BEGIN
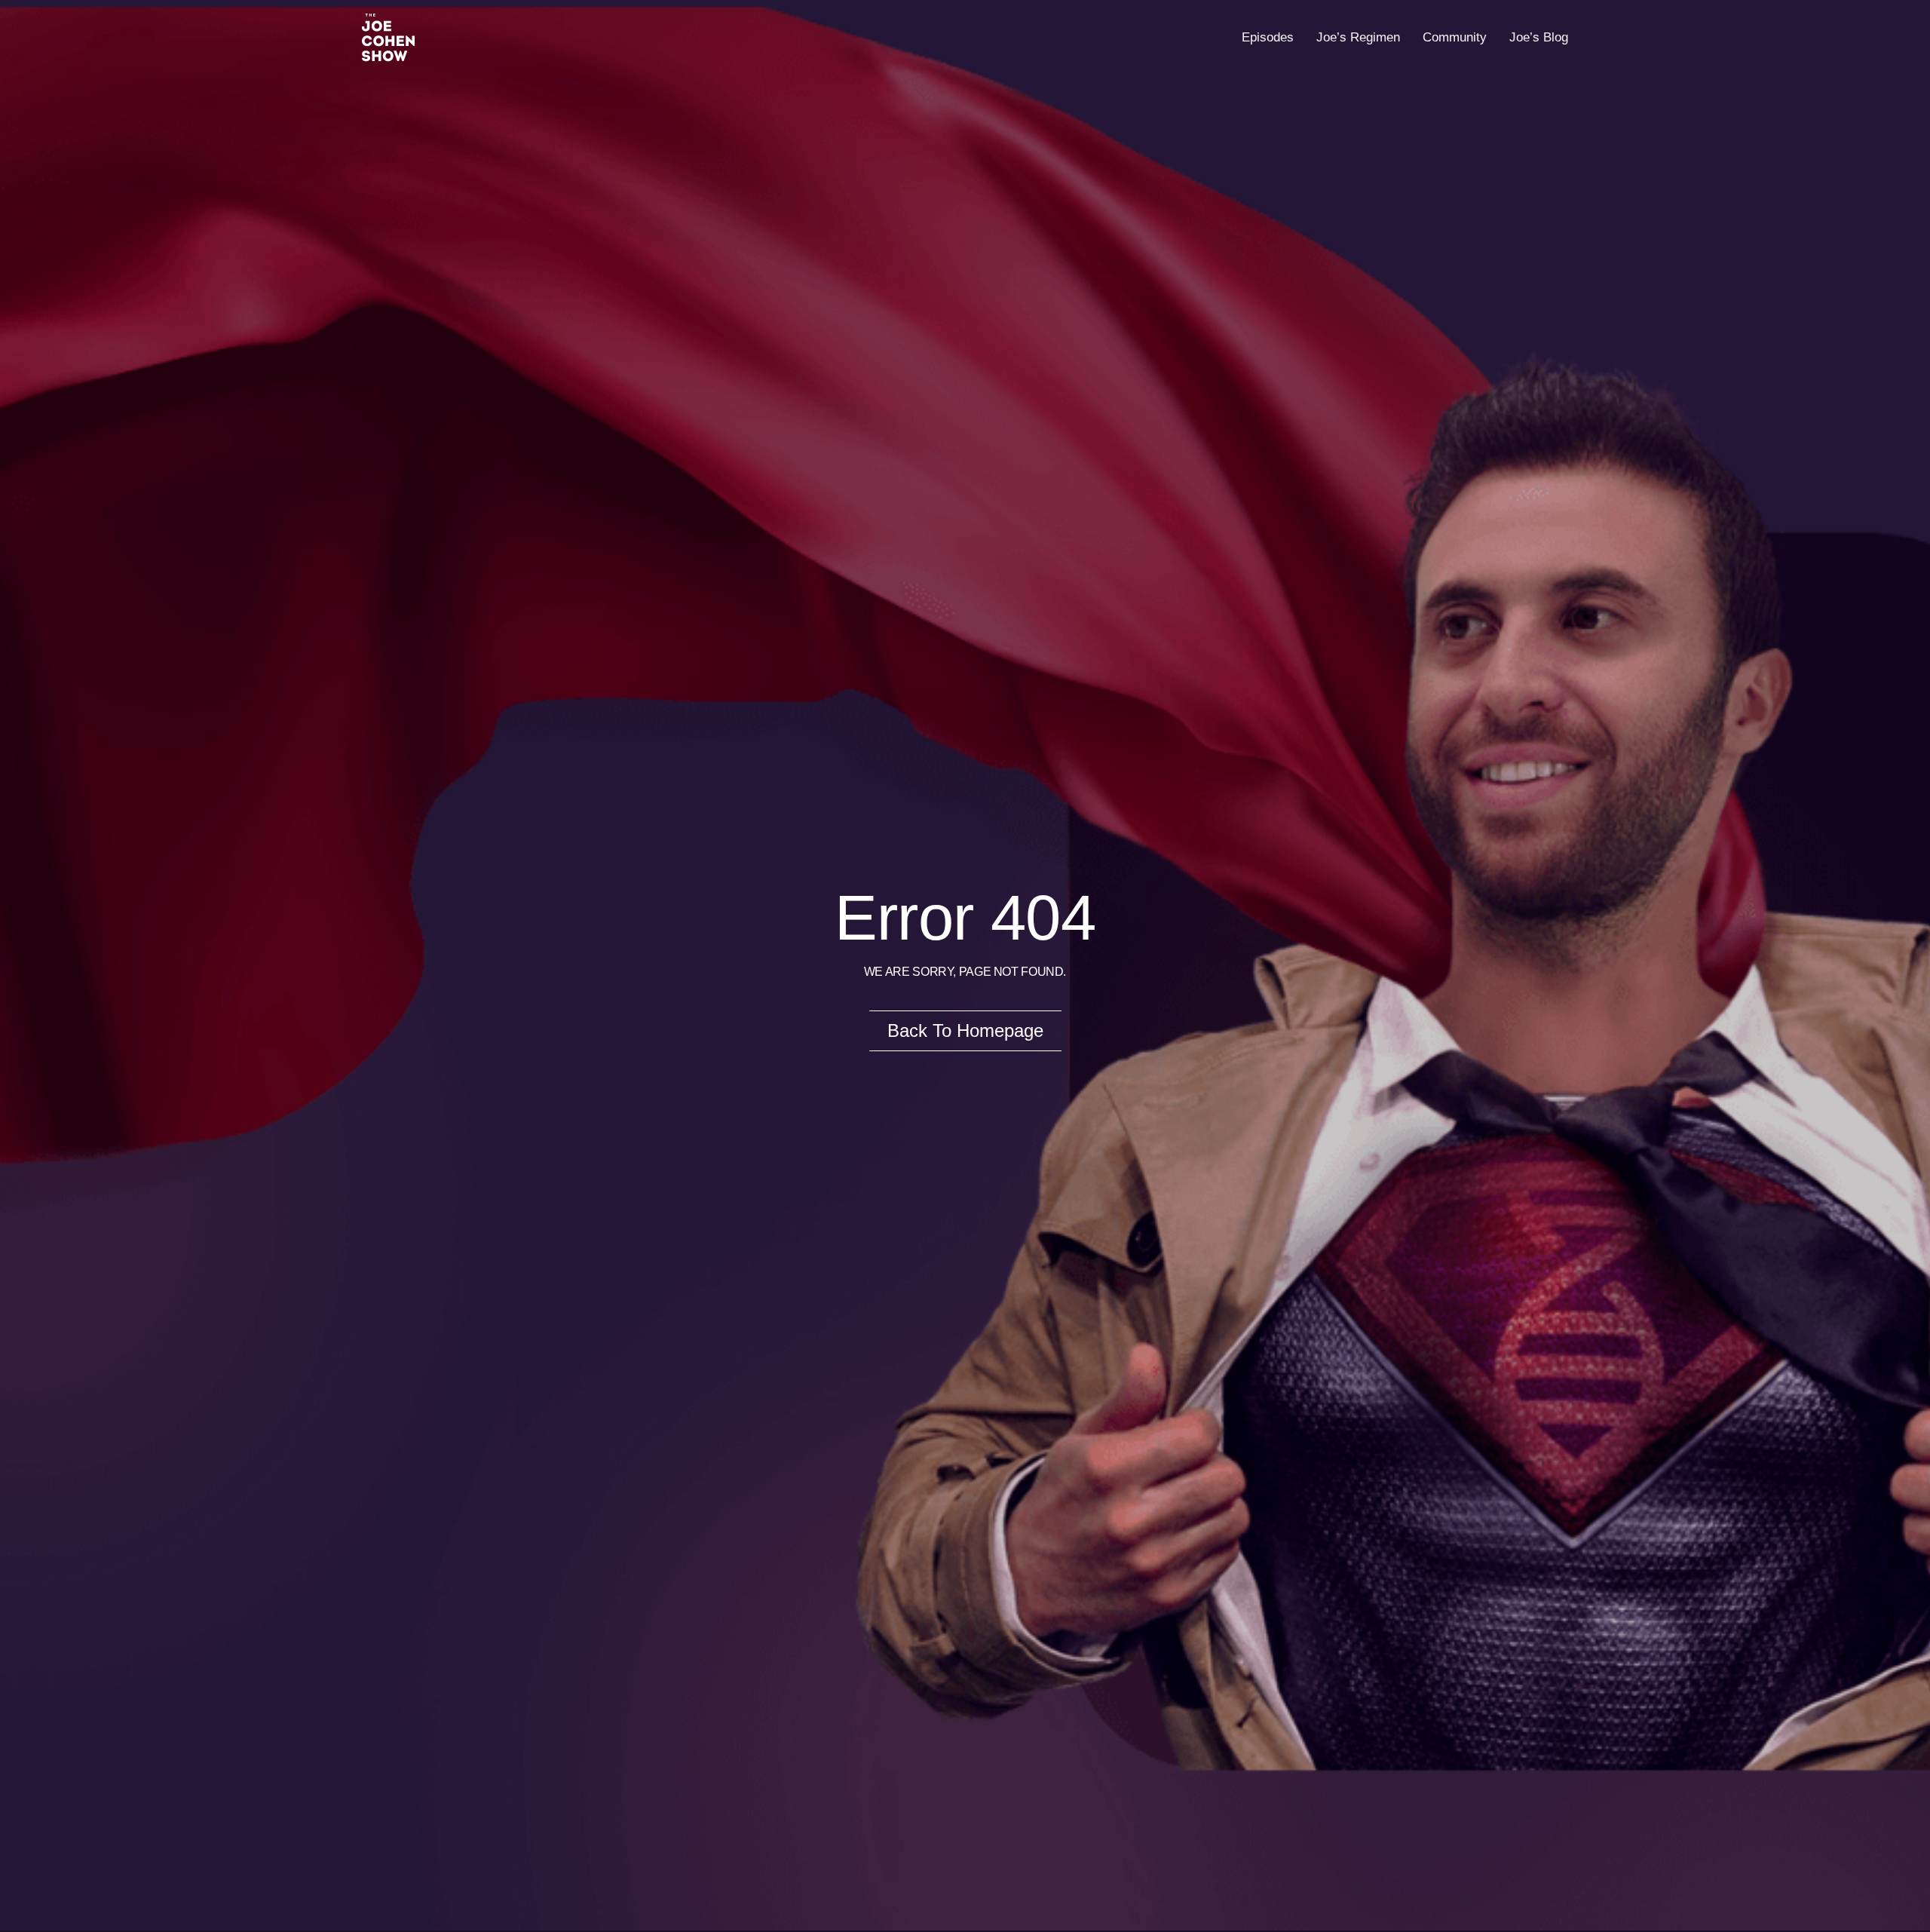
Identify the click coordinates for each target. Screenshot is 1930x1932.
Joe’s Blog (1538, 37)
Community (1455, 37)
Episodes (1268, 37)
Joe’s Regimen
END
BEGIN
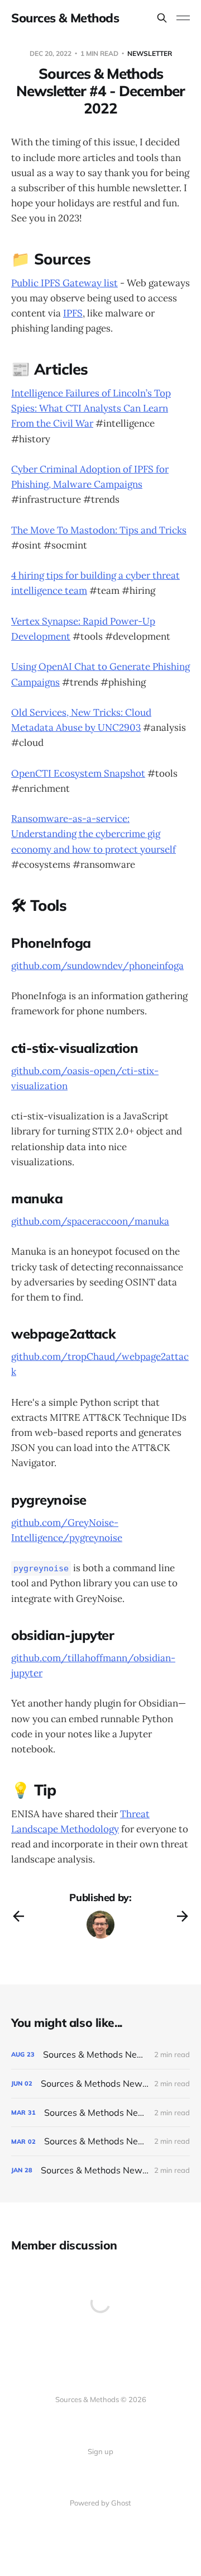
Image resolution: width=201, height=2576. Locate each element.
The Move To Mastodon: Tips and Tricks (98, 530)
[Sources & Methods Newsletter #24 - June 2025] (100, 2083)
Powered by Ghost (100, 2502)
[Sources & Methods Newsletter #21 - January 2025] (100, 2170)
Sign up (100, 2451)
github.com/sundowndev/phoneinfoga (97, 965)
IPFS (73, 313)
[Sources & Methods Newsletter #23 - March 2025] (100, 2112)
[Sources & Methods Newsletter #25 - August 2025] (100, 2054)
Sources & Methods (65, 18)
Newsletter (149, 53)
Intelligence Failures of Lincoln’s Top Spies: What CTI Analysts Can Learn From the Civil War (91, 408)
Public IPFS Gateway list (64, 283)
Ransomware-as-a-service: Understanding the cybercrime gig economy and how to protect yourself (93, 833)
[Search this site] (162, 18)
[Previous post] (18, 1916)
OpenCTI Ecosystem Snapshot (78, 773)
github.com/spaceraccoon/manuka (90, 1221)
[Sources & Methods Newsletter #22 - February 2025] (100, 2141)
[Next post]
END
→ **YOUR INSTRUCTIONS**: Go to the line in the material above that contains "[Sources & Methods Newsletter #24" and copy exactly from there through the line that contains "IPFS (73, 313)", stopping after it.

→ **ANSWER TO THIS TASK**:
[Sources & Methods Newsletter #24 - June 2025] (100, 2083)
Powered by Ghost (100, 2502)
[Sources & Methods Newsletter #21 - January 2025] (100, 2170)
Sign up (100, 2451)
github.com/sundowndev/phoneinfoga (97, 965)
IPFS (73, 313)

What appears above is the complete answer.